**Task to complete:** Beginning with the line below that contains "Given: Open the Activity menu item" and ending with the line that contains "Given: Click the red", copy every line exactly. Copy nothing else.

Stored data:
==================================================
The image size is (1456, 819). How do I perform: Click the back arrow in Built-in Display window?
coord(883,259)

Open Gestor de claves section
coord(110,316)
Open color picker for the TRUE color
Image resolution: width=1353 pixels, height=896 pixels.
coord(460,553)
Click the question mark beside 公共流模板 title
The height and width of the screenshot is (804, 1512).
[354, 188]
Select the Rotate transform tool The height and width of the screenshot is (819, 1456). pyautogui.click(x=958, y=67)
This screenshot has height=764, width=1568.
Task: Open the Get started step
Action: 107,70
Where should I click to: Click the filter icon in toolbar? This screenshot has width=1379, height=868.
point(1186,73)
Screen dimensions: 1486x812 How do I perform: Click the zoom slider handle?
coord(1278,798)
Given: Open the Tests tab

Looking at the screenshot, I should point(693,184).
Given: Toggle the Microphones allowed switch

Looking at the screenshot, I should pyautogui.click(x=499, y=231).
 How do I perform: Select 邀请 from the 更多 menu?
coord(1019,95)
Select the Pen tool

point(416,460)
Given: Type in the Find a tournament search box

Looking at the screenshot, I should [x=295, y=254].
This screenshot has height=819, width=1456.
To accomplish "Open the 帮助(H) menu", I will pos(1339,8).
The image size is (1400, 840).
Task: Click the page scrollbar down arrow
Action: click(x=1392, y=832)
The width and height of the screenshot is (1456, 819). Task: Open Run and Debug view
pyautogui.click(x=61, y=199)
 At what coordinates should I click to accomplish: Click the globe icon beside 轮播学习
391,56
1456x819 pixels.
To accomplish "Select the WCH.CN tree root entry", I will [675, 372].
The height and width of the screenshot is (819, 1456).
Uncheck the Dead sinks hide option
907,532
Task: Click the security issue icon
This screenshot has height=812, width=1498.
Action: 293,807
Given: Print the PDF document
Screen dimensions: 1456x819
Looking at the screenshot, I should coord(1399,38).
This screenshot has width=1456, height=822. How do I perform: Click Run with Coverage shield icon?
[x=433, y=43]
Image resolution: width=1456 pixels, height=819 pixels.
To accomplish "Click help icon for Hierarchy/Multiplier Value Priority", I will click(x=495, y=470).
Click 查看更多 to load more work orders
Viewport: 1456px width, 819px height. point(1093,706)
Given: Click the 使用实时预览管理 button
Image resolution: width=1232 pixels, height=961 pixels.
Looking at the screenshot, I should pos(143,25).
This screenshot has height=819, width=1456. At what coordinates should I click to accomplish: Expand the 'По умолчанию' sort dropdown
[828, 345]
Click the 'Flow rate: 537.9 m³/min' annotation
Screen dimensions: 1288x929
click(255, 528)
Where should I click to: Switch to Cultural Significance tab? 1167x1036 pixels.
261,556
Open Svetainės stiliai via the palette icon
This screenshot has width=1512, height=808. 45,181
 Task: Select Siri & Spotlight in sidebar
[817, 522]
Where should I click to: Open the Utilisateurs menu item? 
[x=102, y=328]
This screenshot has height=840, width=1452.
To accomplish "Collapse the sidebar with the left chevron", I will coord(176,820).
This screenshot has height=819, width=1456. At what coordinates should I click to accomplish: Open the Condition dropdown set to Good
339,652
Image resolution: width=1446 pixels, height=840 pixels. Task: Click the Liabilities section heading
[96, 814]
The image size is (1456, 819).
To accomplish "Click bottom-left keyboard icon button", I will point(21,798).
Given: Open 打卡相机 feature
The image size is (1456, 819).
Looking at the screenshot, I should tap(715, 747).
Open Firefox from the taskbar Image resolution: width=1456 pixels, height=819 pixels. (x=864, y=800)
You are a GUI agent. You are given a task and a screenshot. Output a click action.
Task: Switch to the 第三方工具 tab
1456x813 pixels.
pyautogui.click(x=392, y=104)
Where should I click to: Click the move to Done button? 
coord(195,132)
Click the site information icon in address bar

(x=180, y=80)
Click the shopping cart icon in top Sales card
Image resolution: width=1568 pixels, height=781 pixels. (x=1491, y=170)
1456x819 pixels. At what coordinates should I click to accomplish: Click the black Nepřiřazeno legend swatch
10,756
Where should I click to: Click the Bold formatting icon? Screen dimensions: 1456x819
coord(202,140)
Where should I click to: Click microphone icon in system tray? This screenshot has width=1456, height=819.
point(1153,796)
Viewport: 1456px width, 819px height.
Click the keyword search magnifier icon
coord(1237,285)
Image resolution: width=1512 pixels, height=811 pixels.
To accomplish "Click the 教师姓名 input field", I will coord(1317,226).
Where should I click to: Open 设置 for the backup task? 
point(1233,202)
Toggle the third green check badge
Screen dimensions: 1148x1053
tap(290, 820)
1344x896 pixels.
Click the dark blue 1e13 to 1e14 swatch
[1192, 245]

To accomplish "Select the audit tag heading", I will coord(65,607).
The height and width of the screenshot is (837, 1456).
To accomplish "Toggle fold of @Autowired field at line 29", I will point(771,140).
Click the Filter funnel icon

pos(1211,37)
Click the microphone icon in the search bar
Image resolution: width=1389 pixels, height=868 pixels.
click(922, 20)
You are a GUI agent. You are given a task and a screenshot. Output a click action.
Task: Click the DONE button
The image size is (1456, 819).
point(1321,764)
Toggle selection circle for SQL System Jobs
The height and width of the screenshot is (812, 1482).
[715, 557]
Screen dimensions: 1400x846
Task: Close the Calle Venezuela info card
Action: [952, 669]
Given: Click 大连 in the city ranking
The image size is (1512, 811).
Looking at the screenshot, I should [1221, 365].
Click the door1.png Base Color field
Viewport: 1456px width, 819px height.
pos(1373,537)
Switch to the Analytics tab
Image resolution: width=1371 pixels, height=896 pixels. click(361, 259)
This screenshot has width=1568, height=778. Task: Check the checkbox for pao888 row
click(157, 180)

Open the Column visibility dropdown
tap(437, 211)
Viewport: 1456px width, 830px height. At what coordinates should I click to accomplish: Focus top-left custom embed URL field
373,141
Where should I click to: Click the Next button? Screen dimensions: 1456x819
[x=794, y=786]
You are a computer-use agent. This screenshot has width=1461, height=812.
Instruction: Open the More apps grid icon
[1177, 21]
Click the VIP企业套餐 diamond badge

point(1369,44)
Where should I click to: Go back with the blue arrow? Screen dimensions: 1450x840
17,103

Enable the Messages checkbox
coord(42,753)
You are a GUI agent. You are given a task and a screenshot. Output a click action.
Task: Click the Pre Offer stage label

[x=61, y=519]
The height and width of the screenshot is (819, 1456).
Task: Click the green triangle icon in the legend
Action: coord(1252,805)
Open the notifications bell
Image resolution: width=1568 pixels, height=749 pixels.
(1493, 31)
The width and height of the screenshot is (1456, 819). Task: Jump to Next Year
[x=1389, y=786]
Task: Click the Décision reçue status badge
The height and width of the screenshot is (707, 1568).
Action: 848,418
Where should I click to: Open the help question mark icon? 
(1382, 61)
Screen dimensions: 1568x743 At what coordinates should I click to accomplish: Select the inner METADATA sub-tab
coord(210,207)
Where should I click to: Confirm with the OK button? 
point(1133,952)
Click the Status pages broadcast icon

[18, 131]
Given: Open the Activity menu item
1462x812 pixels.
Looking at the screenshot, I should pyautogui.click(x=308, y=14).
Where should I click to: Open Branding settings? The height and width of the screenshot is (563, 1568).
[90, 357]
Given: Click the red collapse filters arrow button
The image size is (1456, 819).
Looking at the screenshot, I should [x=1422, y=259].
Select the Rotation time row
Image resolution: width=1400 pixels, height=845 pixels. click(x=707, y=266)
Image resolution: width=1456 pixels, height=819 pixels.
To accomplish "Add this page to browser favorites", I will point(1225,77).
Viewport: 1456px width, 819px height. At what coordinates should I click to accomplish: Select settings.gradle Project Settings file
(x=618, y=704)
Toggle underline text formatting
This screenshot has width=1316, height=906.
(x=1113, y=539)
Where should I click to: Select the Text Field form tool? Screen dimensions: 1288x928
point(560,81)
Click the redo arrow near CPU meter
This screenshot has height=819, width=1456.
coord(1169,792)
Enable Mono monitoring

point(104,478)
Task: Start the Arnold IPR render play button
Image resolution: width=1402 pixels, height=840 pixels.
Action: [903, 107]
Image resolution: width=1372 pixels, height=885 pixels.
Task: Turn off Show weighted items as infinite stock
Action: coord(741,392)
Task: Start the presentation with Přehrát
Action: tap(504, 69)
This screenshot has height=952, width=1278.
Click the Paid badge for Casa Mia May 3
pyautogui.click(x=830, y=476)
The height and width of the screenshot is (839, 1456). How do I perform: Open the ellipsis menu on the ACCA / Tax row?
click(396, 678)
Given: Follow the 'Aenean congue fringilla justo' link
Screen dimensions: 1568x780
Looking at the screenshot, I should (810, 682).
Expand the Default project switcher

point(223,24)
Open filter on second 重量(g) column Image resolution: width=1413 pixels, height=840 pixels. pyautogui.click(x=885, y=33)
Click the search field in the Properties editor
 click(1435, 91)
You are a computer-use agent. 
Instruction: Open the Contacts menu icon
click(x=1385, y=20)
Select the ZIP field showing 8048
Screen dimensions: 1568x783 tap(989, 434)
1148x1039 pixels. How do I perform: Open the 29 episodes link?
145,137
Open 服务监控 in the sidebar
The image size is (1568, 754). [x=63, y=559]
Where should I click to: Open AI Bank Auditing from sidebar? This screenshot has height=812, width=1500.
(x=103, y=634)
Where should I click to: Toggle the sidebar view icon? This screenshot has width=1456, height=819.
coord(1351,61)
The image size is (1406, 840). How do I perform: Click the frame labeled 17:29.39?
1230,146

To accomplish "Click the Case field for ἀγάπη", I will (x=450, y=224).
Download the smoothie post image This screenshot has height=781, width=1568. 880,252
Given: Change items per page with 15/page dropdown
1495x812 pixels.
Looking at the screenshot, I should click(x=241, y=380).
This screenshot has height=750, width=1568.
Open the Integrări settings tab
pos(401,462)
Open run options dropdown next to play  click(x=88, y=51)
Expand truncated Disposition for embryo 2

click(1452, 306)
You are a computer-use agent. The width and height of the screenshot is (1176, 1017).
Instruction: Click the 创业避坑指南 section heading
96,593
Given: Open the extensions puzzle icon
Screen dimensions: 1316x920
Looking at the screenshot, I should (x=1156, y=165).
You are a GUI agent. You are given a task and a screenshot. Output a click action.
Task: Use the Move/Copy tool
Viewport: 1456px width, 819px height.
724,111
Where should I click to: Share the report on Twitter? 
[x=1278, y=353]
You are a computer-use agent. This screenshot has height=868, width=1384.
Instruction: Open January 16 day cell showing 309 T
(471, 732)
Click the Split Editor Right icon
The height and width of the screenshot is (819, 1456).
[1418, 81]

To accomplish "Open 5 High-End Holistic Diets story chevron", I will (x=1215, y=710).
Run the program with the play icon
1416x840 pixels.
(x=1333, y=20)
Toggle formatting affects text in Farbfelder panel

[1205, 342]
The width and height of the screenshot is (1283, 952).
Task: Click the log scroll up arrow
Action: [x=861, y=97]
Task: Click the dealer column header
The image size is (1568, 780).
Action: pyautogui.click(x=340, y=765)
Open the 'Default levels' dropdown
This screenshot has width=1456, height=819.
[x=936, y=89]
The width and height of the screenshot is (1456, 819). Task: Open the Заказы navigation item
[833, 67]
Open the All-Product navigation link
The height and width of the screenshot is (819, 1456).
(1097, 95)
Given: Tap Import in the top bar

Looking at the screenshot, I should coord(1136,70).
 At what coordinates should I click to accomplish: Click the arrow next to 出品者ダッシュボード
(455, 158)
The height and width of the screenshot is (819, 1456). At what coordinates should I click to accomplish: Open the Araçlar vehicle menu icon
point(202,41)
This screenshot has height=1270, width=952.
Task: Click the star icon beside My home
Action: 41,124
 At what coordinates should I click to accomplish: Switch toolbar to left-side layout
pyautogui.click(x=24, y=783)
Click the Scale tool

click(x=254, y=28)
==================================================
**Response to this task:**
Given: Open the Activity menu item
1462x812 pixels.
Looking at the screenshot, I should pyautogui.click(x=308, y=14).
Where should I click to: Open Branding settings? The height and width of the screenshot is (563, 1568).
[90, 357]
Given: Click the red collapse filters arrow button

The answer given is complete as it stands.